Measuring the Impact
Two tools:
Bundle analyzer — see what's in your bundles before and after:
npm install --save-dev @next/bundle-analyzer// next.config.ts
import withBundleAnalyzer from '@next/bundle-analyzer'
const config = withBundleAnalyzer({
enabled: process.env.ANALYZE === 'true',
})
export default configANALYZE=true npm run buildOpen the visualization and look for large modules in your initial bundle that could be deferred.
Lighthouse — measure the effect on real performance metrics. A meaningful lazy load improvement shows up in Total Blocking Time and TTI. For a full Lighthouse workflow, see the Next.js performance optimization guide.
Dynamic Imports and Partial Prerendering
With PPR enabled, dynamic imports work alongside Suspense boundaries. A dynamically imported component inside a <Suspense> boundary becomes part of a dynamic hole — it streams in at request time and its chunk loads on the client when it renders:
export const experimental_ppr = true
export default function Page() {
return (
<>
{/* Static — pre-rendered */}
<PageHeader />
{/* Dynamic hole — streams at request time */}
<Suspense fallback={<ChartSkeleton />}>
{/* Also lazily loaded — chunk downloads client-side when it renders */}
<DynamicChart />
</Suspense>
</>
)
}PPR and dynamic imports solve different problems: PPR controls when server rendering happens, dynamic imports control when the JavaScript bundle downloads.

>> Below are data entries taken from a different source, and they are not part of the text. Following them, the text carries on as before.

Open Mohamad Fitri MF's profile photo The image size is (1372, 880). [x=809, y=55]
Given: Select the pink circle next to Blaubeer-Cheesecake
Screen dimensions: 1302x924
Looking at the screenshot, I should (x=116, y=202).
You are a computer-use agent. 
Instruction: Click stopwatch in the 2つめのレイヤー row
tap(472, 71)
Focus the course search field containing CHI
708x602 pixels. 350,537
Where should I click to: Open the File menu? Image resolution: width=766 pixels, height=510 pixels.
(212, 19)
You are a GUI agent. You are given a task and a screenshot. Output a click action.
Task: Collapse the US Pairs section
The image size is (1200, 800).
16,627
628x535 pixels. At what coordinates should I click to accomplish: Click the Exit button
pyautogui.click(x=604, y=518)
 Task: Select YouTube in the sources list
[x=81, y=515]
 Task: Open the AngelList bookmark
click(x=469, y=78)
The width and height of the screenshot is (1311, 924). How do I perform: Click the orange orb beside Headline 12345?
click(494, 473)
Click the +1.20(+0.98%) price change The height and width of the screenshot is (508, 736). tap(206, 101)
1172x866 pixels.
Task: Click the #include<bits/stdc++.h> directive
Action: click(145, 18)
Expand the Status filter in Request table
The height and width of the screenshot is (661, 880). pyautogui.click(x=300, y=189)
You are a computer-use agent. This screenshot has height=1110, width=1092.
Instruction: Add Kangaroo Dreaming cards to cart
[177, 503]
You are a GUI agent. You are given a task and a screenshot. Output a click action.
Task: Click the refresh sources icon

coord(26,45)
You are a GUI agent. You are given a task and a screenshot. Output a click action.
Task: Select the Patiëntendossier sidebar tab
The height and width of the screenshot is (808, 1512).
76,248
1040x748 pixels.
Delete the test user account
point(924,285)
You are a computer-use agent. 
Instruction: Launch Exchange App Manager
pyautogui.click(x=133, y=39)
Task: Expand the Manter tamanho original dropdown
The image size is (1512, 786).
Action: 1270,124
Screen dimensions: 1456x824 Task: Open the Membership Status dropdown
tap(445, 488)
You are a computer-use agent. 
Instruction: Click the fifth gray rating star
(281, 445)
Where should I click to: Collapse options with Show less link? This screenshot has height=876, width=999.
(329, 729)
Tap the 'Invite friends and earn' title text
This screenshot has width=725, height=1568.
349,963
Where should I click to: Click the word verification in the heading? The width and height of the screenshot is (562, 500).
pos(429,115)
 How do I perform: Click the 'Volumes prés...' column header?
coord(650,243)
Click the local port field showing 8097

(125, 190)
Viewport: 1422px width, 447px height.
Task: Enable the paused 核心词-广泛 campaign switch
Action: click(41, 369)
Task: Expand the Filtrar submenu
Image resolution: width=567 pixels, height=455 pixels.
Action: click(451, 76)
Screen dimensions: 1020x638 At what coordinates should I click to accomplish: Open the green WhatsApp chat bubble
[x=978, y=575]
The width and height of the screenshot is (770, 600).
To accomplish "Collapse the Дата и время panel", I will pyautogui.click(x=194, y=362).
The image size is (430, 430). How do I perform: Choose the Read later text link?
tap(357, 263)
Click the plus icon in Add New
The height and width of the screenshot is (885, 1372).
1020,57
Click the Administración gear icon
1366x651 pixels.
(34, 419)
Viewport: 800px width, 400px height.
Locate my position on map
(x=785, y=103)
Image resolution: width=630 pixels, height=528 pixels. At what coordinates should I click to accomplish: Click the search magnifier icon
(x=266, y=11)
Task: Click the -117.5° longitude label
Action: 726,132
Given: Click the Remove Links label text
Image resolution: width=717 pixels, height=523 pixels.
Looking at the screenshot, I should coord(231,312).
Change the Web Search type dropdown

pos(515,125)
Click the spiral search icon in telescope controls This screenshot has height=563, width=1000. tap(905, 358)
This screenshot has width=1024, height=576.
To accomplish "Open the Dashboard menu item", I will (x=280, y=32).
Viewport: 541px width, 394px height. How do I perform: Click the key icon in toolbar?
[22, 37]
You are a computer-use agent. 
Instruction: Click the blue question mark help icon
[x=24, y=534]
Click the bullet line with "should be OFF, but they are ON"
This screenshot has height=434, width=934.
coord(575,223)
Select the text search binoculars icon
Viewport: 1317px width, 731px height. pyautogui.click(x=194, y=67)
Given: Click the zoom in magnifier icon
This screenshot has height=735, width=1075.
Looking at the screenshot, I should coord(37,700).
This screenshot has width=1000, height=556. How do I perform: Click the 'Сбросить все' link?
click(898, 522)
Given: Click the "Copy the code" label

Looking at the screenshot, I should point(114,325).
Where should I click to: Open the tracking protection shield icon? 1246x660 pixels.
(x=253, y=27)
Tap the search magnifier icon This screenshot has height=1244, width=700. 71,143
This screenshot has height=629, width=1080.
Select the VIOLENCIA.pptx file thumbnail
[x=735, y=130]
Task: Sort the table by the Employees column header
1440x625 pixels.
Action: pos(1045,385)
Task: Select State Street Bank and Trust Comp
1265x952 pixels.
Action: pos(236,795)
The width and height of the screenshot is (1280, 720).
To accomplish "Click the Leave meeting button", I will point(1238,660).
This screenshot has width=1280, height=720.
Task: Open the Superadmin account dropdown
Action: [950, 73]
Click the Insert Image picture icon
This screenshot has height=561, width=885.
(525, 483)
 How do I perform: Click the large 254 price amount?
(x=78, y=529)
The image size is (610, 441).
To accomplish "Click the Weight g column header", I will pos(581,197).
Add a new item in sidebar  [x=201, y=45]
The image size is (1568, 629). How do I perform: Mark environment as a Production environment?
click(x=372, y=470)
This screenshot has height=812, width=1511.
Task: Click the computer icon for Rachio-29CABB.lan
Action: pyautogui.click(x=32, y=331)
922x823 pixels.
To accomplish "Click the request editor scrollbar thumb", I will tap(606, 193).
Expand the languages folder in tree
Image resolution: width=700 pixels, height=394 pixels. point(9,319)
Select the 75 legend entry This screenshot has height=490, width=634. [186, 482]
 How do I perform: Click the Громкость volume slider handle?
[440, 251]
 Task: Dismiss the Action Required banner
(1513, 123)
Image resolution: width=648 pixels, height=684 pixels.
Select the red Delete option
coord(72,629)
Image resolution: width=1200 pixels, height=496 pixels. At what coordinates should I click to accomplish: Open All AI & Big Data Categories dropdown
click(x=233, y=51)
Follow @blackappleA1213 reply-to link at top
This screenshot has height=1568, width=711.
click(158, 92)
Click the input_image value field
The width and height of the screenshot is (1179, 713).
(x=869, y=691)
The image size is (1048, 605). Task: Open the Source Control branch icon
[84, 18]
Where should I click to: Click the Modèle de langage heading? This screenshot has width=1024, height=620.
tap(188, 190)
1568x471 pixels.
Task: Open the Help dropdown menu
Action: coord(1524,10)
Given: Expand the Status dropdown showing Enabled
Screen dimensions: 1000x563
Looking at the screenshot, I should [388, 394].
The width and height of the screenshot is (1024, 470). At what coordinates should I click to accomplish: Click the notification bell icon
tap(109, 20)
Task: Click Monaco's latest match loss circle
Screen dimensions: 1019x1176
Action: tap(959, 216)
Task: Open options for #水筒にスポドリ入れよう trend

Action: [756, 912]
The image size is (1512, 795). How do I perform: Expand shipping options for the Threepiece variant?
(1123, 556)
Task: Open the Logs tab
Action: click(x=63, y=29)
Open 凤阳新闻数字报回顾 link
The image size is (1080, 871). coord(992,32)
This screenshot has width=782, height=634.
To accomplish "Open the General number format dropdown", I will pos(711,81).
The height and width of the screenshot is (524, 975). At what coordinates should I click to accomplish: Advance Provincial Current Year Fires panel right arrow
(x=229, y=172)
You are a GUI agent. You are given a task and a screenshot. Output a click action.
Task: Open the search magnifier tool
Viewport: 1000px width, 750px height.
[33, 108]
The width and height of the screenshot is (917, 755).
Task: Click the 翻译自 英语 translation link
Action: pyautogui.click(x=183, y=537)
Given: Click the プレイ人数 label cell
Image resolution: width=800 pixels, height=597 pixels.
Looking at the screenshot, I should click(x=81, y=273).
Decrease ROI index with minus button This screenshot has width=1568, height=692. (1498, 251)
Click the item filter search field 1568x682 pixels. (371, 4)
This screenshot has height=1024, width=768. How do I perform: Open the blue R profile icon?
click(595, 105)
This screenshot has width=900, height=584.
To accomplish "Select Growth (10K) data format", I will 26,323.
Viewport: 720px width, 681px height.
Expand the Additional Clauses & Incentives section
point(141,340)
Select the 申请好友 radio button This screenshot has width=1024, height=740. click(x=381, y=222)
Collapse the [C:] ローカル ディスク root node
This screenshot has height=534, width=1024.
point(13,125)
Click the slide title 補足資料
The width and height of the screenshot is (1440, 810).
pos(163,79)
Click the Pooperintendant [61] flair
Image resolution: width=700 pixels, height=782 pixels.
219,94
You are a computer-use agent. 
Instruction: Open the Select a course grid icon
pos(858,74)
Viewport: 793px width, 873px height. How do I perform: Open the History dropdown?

They complement each other. For the full PPR picture, see the Next.js Partial Prerendering guide.
Quick Reference
// Basic dynamic import with loading state
const Component = dynamic(() => import('./component'), {
loading: () => <Skeleton />,
})
// Client-only component
const BrowserComponent = dynamic(() => import('./browser-component'), {
ssr: false,
loading: () => <Placeholder />,
})
// Named export
const NamedExport = dynamic(
() => import('./module').then((m) => m.NamedExport)
)
// Conditional render (most impactful pattern)
{isOpen && <DynamicModal />}
// Preload on hover
onMouseEnter={() => import('./component')}
// Dynamic library import in a function
const { default: heavyLib } = await import('heavy-lib')The principle is the same throughout: defer downloading JavaScript until it's actually needed. The browser does less work on initial load, the user gets an interactive page sooner, and the code that most users never see doesn't cost them anything.